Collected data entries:
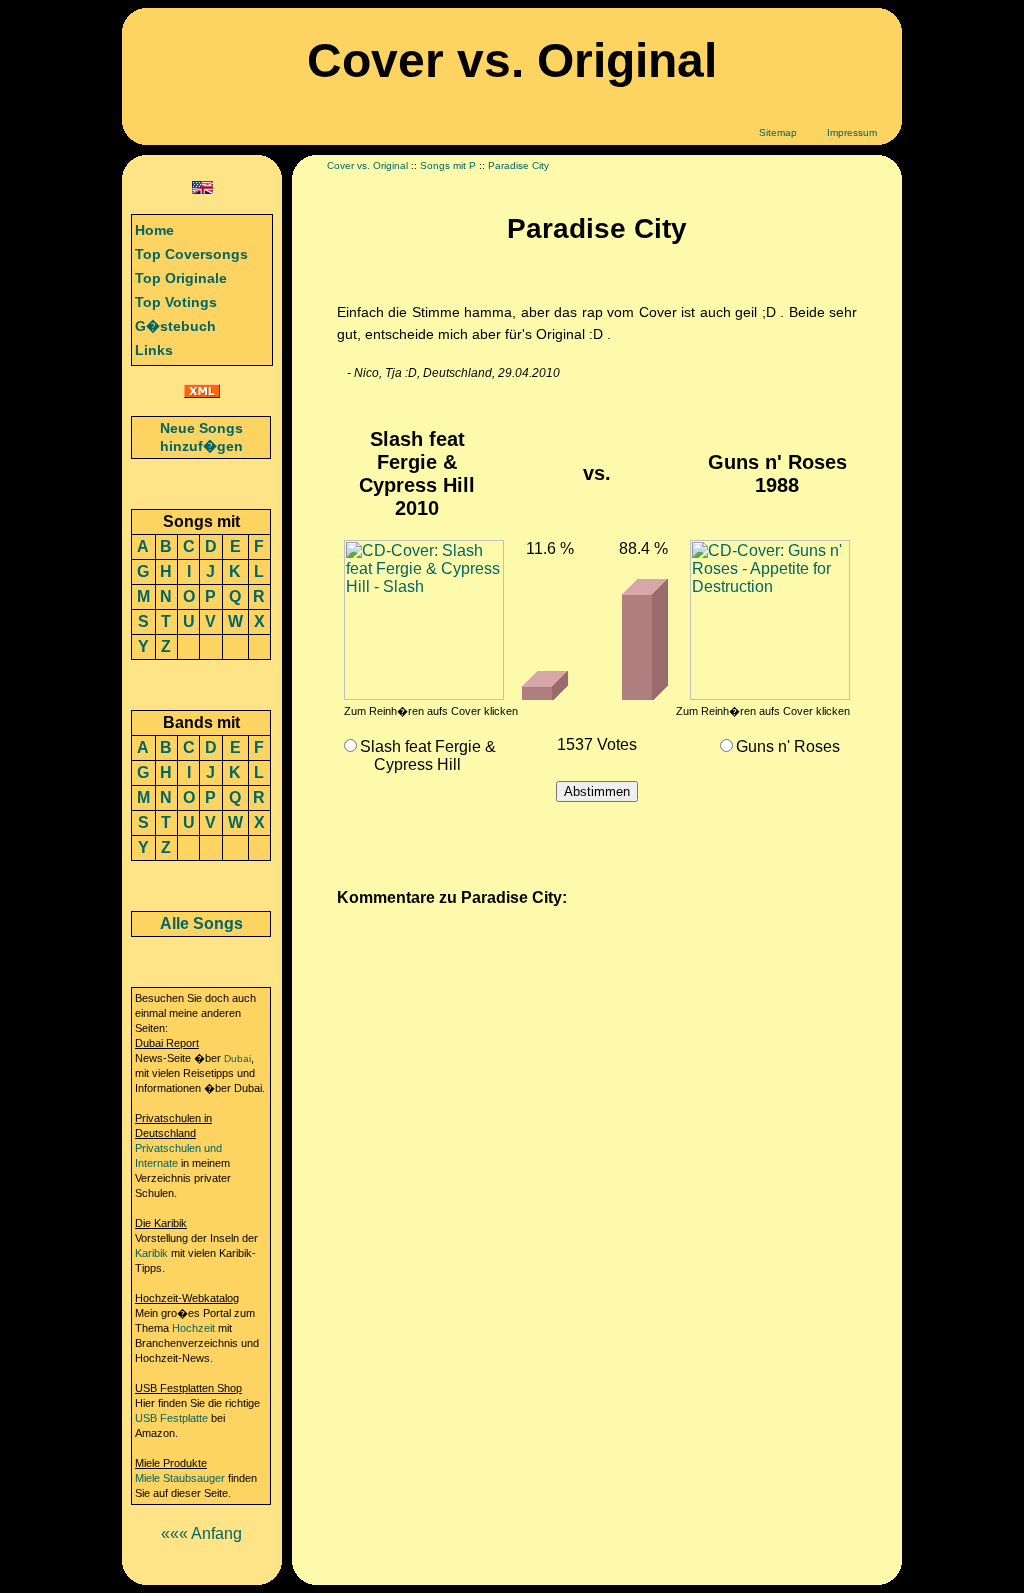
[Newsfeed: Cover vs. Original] (202, 393)
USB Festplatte (171, 1418)
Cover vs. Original (367, 165)
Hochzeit (193, 1328)
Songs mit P (448, 165)
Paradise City (518, 165)
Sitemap (778, 132)
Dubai (237, 1058)
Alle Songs (201, 923)
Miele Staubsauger (180, 1478)
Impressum (852, 132)
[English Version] (202, 189)
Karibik (151, 1253)
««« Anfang (201, 1533)
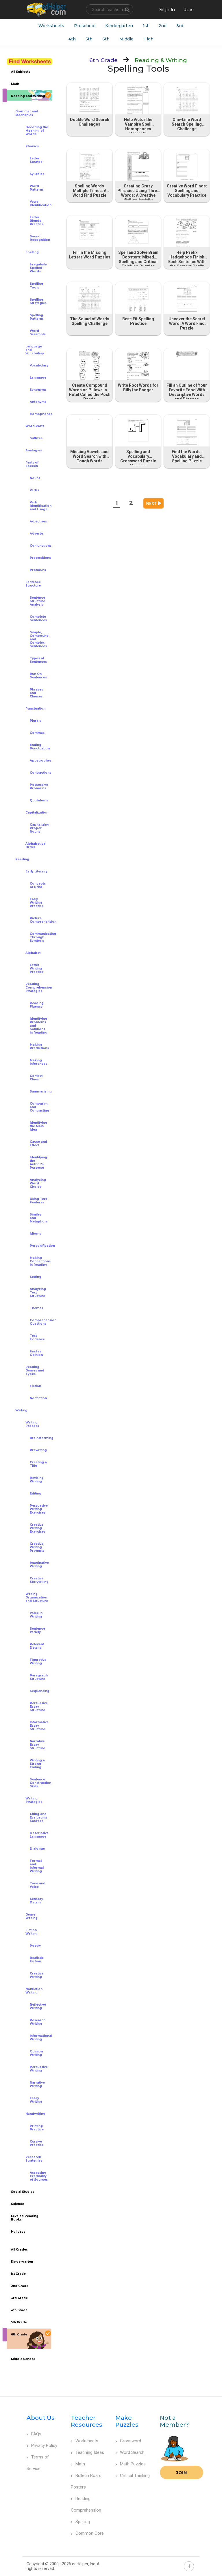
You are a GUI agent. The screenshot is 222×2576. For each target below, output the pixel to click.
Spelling (82, 2521)
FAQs (36, 2434)
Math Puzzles (133, 2464)
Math (80, 2464)
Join (181, 2472)
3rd (179, 25)
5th (89, 39)
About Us (41, 2417)
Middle (126, 39)
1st (146, 25)
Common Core (89, 2533)
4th (72, 39)
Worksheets (51, 25)
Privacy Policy (44, 2445)
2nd (162, 25)
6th (106, 39)
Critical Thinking (135, 2475)
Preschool (84, 25)
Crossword (130, 2440)
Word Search (132, 2452)
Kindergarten (119, 25)
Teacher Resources (86, 2421)
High (148, 39)
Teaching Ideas (89, 2452)
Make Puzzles (126, 2421)
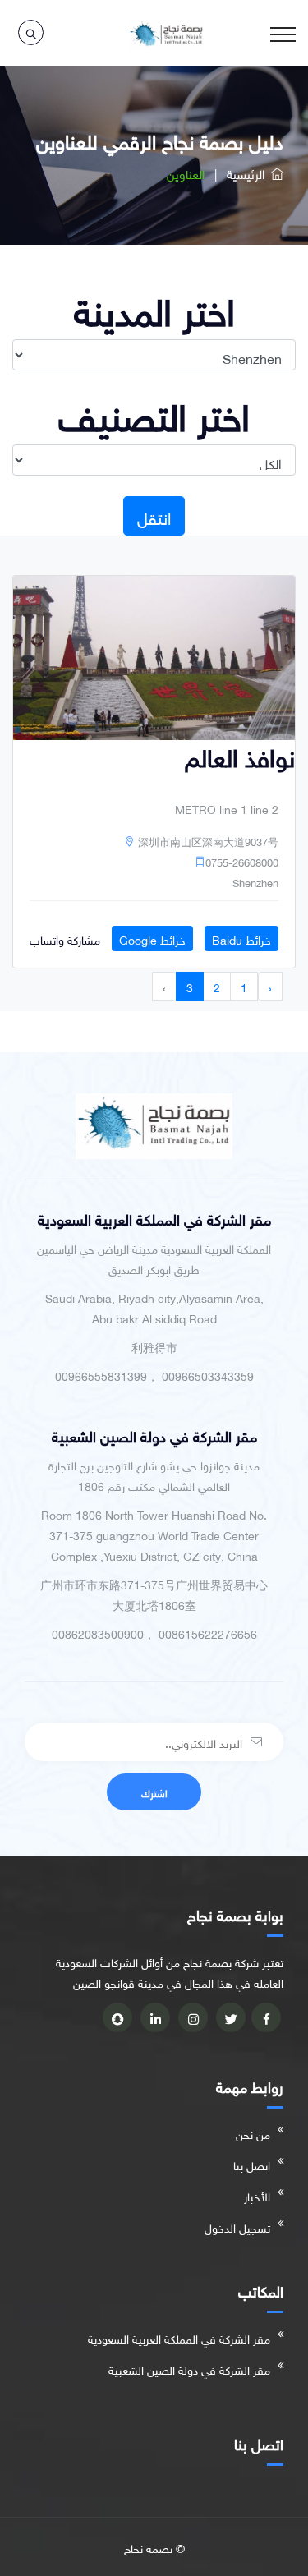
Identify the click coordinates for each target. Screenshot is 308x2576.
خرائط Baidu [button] (241, 938)
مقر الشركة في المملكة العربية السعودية (179, 2337)
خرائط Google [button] (152, 938)
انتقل (154, 516)
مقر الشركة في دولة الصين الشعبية (189, 2368)
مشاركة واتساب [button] (65, 938)
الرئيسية (249, 172)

→ To do: If a line in the records above contains the string "Original", copy that line out.

→ Solution to this problem:
[Newsfeed: Cover vs. Original] (202, 393)
Cover vs. Original (367, 165)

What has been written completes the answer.